Housing Preserves the United State's Racial Caste System
Housing policy in the United States has a deeply racist history, and remains today as a crucial maintenance point for systemic racism. The overt racism built into the housing system in the United States, combined with the massive power differential between renters and landlords, works to segregate on combined racial and class grounds. Housing works as intended: to maintain the U.S.’s racist caste system.
A well-known example of racist housing policy is redlining, the federal practice where Black Americans were relegated to buying houses in particular, usually less-resourced, and racially homogenous neighborhoods. Redlining segregated every city in America. Its effect was not just passive segregation, but compounded into class difference via explicitly racist federal subsidies which were only given to all-white developments (developers who sold units to Black Americans were denied subsidies altogether). This actively dissuaded developers from every selling or renting to Black people. The few who would sell houses to Black Americans often made sales on contract, a “predatory agreement that combined all the responsibilities of homeownership with all the disadvantages of renting––while offering the benefits of neither.” In many cases simply unable to buy or rent affordable housing, poor Black Americans were relegated to public housing by federal and respective local governments. Meanwhile, income ceilings ensured the middle class became ineligible to live in public housing, turning it into “a warehousing system for the poor.”
The Fair Housing Act, which was created to stem housing discrimination, was a weak remediation.

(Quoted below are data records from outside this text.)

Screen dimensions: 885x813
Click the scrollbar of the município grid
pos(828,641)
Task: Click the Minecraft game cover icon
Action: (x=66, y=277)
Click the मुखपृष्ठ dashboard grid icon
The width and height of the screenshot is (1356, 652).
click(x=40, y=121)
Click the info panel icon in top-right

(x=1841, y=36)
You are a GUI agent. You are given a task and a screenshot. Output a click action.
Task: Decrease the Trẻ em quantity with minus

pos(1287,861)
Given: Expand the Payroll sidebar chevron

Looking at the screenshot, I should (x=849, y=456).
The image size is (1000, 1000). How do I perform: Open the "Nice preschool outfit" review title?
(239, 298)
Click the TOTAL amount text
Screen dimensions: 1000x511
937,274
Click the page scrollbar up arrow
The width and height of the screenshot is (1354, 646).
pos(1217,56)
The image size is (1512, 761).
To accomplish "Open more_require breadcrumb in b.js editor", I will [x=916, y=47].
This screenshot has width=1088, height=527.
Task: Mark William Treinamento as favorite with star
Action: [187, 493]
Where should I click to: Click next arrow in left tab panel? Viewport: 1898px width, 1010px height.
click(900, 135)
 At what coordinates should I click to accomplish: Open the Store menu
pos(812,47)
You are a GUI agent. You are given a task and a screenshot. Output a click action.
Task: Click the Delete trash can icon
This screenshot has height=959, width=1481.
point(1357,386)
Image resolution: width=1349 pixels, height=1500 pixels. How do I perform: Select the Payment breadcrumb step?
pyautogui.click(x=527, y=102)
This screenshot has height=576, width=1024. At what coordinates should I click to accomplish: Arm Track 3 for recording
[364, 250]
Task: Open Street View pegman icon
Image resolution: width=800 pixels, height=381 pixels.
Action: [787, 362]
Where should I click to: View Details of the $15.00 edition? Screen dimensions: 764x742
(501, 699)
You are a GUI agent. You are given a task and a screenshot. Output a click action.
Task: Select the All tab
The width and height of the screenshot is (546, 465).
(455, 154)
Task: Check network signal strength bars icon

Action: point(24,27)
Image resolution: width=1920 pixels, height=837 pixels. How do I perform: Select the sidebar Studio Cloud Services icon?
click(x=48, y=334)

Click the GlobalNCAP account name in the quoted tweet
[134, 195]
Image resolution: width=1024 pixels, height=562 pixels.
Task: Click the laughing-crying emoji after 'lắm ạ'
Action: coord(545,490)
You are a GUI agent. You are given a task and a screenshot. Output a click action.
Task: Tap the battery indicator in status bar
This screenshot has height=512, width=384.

It has failed largely because it does nothing to counter prior explicit, de jure racism. Rather, it defines only that there cannot be overtly racist policies going forward. When the entire backbone of the housing system is built on explicitly racist practices, the majority of low-income renters are people of color. As such, the explicit racism of the past flourishes today by discriminating against the low-income renter. For instance, exclusionary zoning, which blocks affordable housing from being developed in traditionally prosperous areas by dictating house size, aesthetic, and family capacity, is redlining by another name. Though it does not explicitly call out racial segregation as a motive, exclusionary zoning acts as a blockade to racial and economic integration on a local level, further entrenching the relationship between property value and racial demographics and enriching white communities at the expense of communities of color, particularly Black homeowners. Exclusionary zoning is a strong example of the failures of the FHA; the map of redlined Seattle and the map of Seattle by single- and multi-family home zones are nearly identical.
Because housing policy has been such an effective method of racial segregation, there is little incentive for a system with a stake in maintaining segregation to truly offer services to low-income renters. Today, as the demand for low-income housing rises, the needs are not nearly met. For instance, there is nowhere in the country where a renter working 40 hours a week for minimum wage can afford an average two-bedroom apartment for that area. There is a paucity of affordable housing in the United States, not to mention subsidized housing; wait times for government-subsidized rental units can span years long.
In Washington, for instance, the waiting list for the Housing Choice Voucher program (formerly called Section-8 housing, this program helps to pay rent for low-income families) is completely closed. The program, which awards rent relief by a lottery system, has not held a lottery since 2017, and today––four years later––has neither finished assisting households on its waitlist, nor has concrete plans to open the lottery again. The demand for affordable housing far outstrips the supply, which in turn has led to an eviction industrial complex, where entire sheriff squads are tasked solely with eviction and foreclosure orders, and “moving companies specializing in evictions, their crews working all day, every weekday.”
What this means is that poor people have basically no avenue for finding a place to live. However, it is not merely a problem of availability; even when housing is procured, there is little recourse for tenants to attain their rights. A particularly evil aspect of the housing crisis in the United States, and one that lays clear the unethical power imbalance between landlords and their tenants, is the existence of the tenant blacklist.
Tenants who have faced any legal action against their landlord (even if they won the suit) are placed on a “blacklist,” distributed by private companies to landlords as a resource to deny potentially “problematic” prospective tenants. One of the few rights afforded to tenants is the right to withhold rent and act upon the implied warranty of habitability after being left without basic housing needs like running water, or heat. However, the blacklist essentially nullifies this one bargaining power a tenant has (that is, provided they even know their rights in the first place): it doesn’t matter why a tenant goes to court against a landlord when they are added to the blacklist. A tenant could even win a suit against their landlord and still find themselves blacklisted at the end of it all, finding themselves unable to rent again.
That said, the likelihood of winning a suit against a landlord is slim. Though the majority of landlords are represented by counsel, fewer than ten percent of tenants are. Further, tenants are frequently unaware how to advocate for their rights, and often unable to show up in court. Tenant complaints are rarely inspected, and burdensome rent deposit requirements for the tenure of the suit often overwhelm the ability of the tenant to continue with the judicial process. This system acts as a structural blockade, disempowering tenants even as renting needs increase.
The problem with low-income housing in the United States is not merely that it barely exists to begin with, but also that if you are low-income, then you are afforded effectively no rights. Considering the history of housing as a site to maintain structural racism, the disparity in power between landlords and tenants serves as a way to maintain class along racial lines.